As computers surely take off the world, algorithms more and more rule it. I’m not saying we shall use algorithms for everything, at least not as Dr. Sheldon Cooper uses an algorithm to make friends.
Great concepts such as divide and conquer or parallelization have developed a lot and showed plenty of applications, including in the way we should deal with real life issues. Let’s mention Facebook, Youtube or Wikipedia whose success is based on these concepts, by distributing the responsibility of feeding them with contents. But, what’s less known is that astronomy also went distributed, as it has asked for every one to contribute to its development by classifying galaxy on this website. Let’s also add Science4All to that list (we’ll get there!), which counts on each and everyone of you, not only to contribute by writing articles, but also to share the pages and tell your friends!
But what has come is nothing compare to what’s coming. In his book Physics of the Future, the renowned theoretical physicist Michio Kaku predicts the future of computers. Today, computers have only one chip, which may be divided in two or four cores. Chips give computers their computability powers. But, in the future, chips will be so small and so cheap, that they will be everywhere, just like electricity today. Thousands of chips will take care of each and everyone of us. I’ll let you imagine the infinite possibilities of parallelization.
In this article, we’ll present how the divide and conquer approach improves sorting algorithms. Then we’ll talk about parallelization and the major fundamental problem $P=NC$.
The problem of sorting data is crucial, not only in computer science. Imagine Sheldon wanted to hire a friend to take him to the comic store. He’d make a list of his friends, ranked by how good friends they are, then he’ll ask each friend to come with him. If the friend refuses, he’d have to go to the next friend of the list. Thus, he needs to sort his friends. This can take a while, even for Dr. Sheldon Cooper.

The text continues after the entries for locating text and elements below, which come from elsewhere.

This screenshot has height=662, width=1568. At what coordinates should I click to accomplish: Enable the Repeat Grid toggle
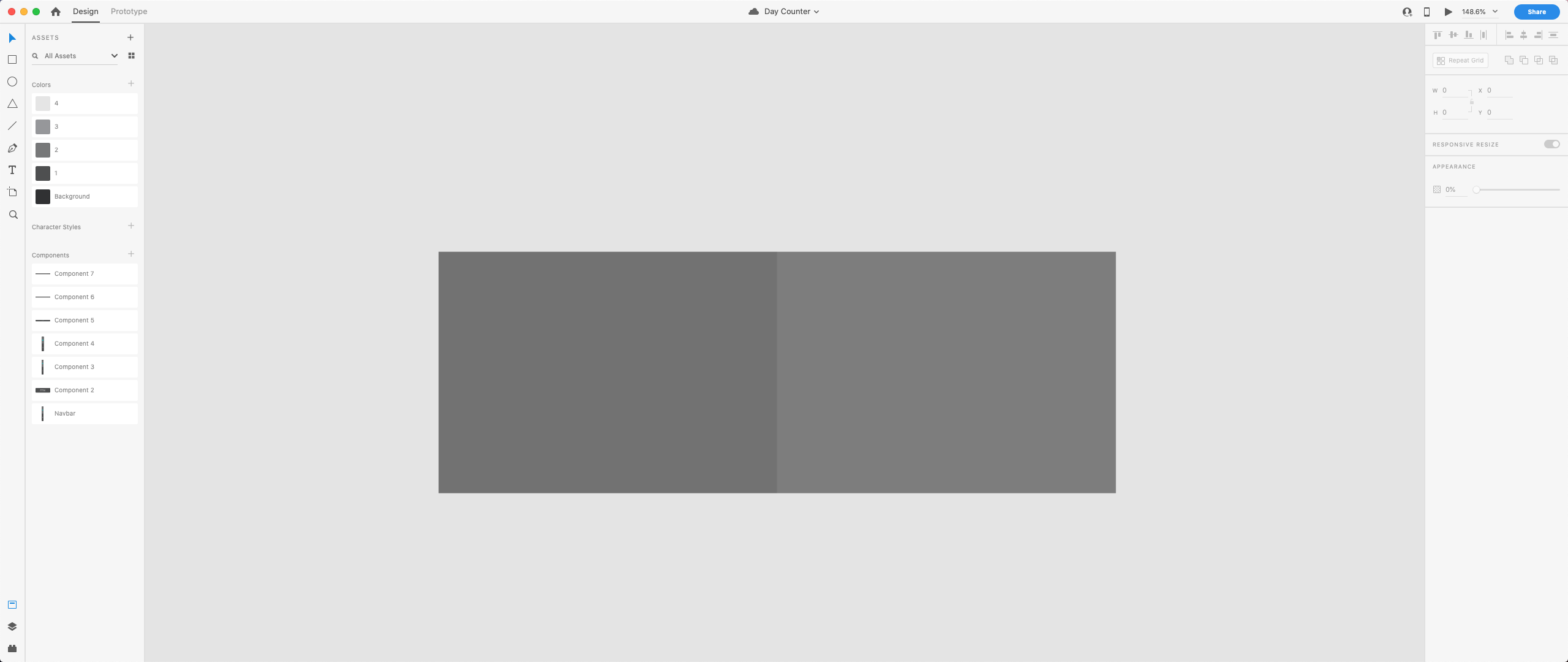(x=1460, y=60)
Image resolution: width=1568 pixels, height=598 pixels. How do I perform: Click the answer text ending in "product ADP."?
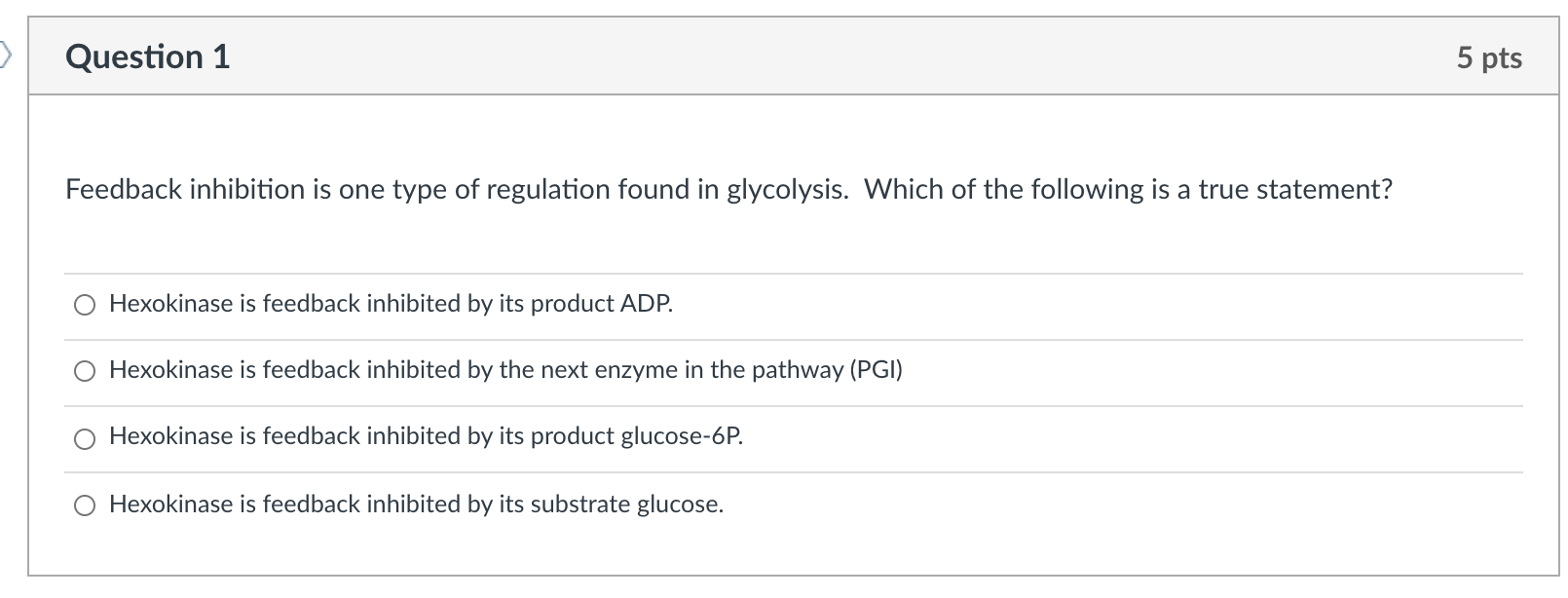[391, 304]
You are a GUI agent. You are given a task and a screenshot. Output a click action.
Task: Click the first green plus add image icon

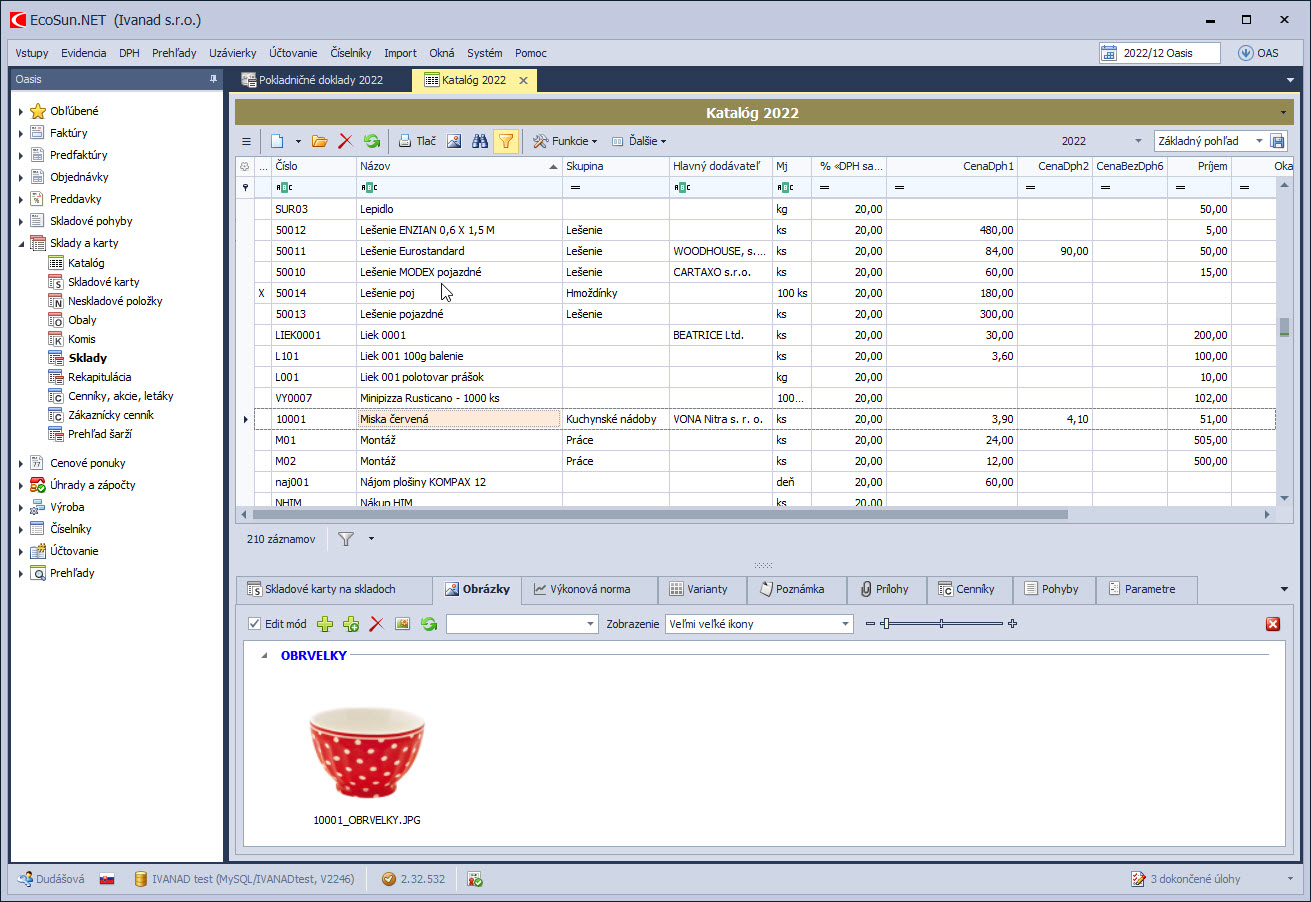click(x=325, y=624)
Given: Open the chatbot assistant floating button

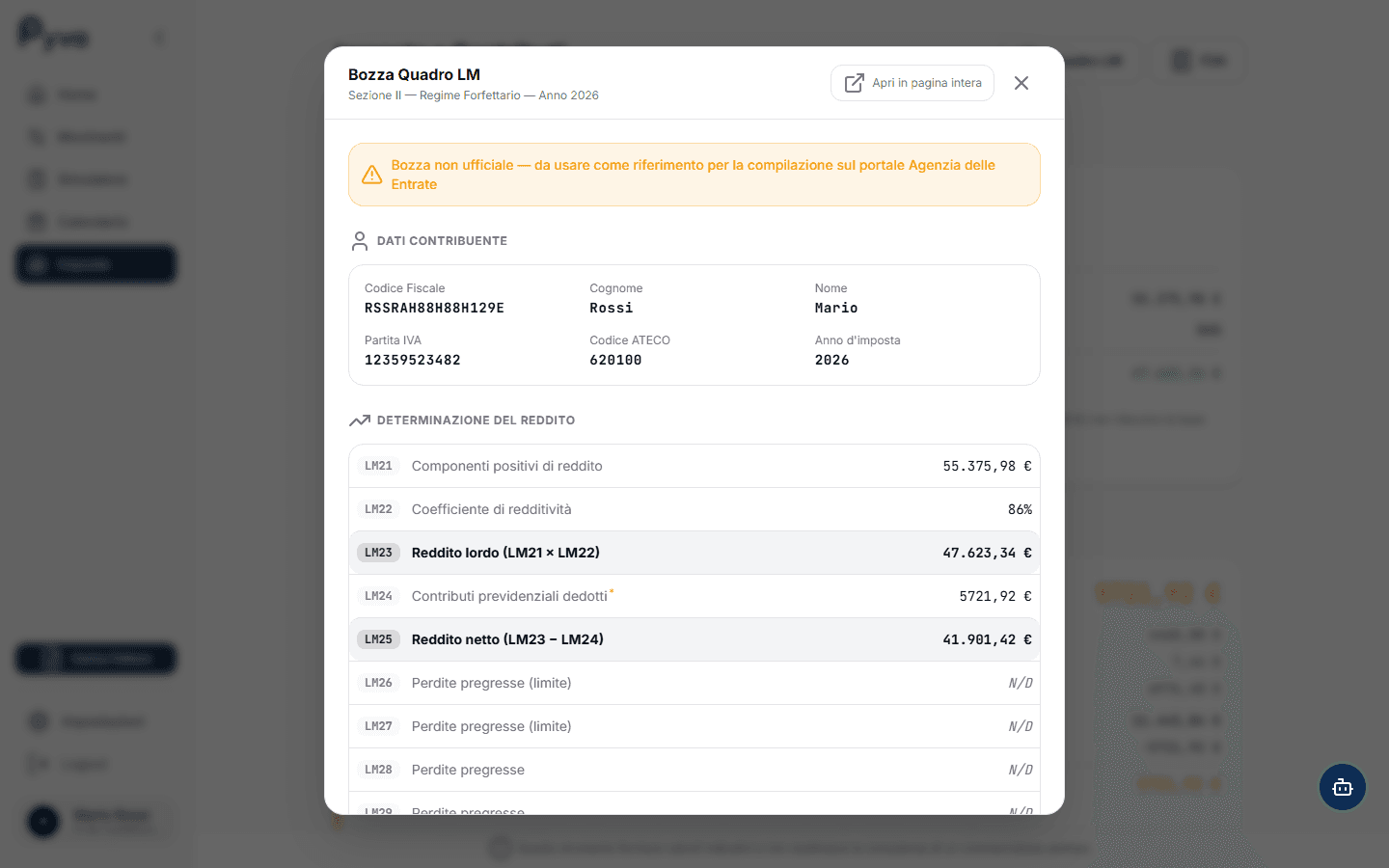Looking at the screenshot, I should pyautogui.click(x=1342, y=787).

Even if he only has 6 friends, if he does the sorting badly, it can take him a while. For instance, he could use the bogosort: Write his friends’ names on cards, throw the cards in the air, pick them, test if they are sorted, and, if they are not, repeat from step 1. Even though this will eventually work, this will probably take a while. In means, it will take as many throws in the air as the number of ways to sort 6 friends, that is $6! = 6 \times 5 \times 4 \times 3 \times 2 \times 1 = 720$.
But don’t underestimate Dr. Cooper’s circle. In the pilot of the show, he claims to have 212 friends on MySpace (and it doesn’t even include Penny and Amy)! Sorting 212 friends will take a while. With the bogosort, it will take in means about 10281 throws in the air, which cannot be done in billions of years even with very powerful computers… Obviously, he’ll need to do it smartly.

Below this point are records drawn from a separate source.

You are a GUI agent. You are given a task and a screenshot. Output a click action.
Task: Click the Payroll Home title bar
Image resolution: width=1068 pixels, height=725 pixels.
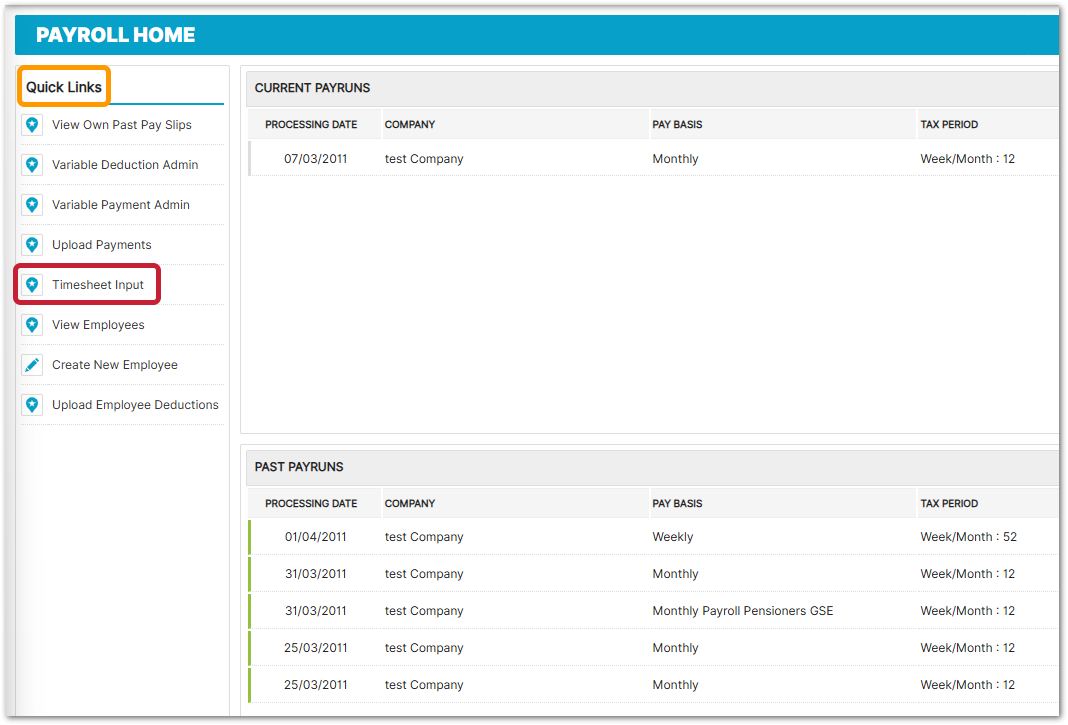[116, 36]
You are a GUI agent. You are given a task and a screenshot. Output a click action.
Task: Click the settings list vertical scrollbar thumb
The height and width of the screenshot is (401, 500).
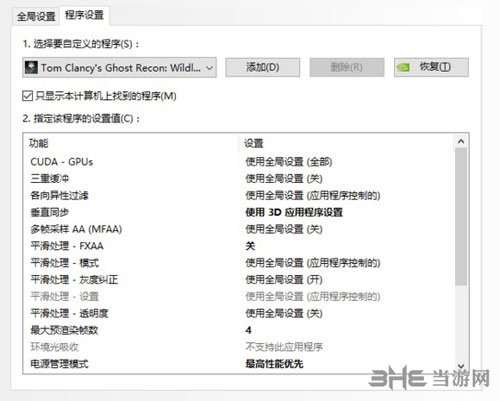tap(461, 217)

Yes he can. At the first iteration, he’d have to look through the 212 friends. Then, if the favorite friend refuses, through the other 211 friends. Then, if the second favorite friend refuses, through the other 210 friends… and so on. In the worst case where all his friends refuse (which is a scenario Sheldon really should consider…), he’ll have to do $212+211+210+…+1$ basic operations. That is equal to $212*211/2 = 22,472$. Even for Dr. Cooper, this will take a while.
What he’s done is almost the selection sort algorithm. This algorithm uses two lists, one called the remaining list initially filled with all friends, and the other, called the sorted list, initially empty. At each iteration, the most favorite friend of the remaining list is selected and removed from that list, and it is appended to the sorted list. If the number of friends is $n$, the number of operation required for this algorithm is about $n2/2$. We say that it has a quadratic time complexity.
There are several other sort algorithms with quadratic time complexity that you can think of, including the insertion sort, the bubble sort and the gnome sort. But there are better algorithms, mainly based on the divide and conquer principle.
Divide and conquer is an extremely powerful way of thinking problems. The idea is to divide a main problem into smaller subproblems easier to solve. Solving the main problem becomes equivalent to the problems of the division into subproblems, the resolution of subproblems and the merge of results of subproblems. This is particularly powerful in the case of parallel algorithms, which I’ll get back to later in this article.
In our case, we’re going to divide the problem of sorting all of the friends into two subproblems of sorting each half of the friends. Now, there are mainly two ways of handling the dividing and merging phases. Either we focus on the dividing phase and we’ll be describing the quick sort, or we focus on the merging phase and this will lead us to the merge sort. Although I actually prefer the merge sort (and I’ll explain why later), I will be describing the quick sort.
As I said, the idea of the quick sort is to focus on the dividing phase. What we’ll be doing in this phase is dividing the list of friends into a list of relatively good friends and a list of relatively bad friends. In order to do that we need to define a friend that’s in-between the two lists, called the pivot. This pivot is usually the first element of the list or an element picked randomly in the list. Friends preferred to the pivot will go into the first list, the others into the second list. In each list, we solve a subproblem that gets it sorted. Merging will become very easy as it will simply consist in appending the second list to the first one.
The subproblem is identical to the main problem… Obviously, if a list has only 1 or 2 elements, we don’t need to apply a quick sort to sort it… But in other cases, we can use the quick sort for the subproblems! That means that we will apply a quick sort to our two lists, which will sort them.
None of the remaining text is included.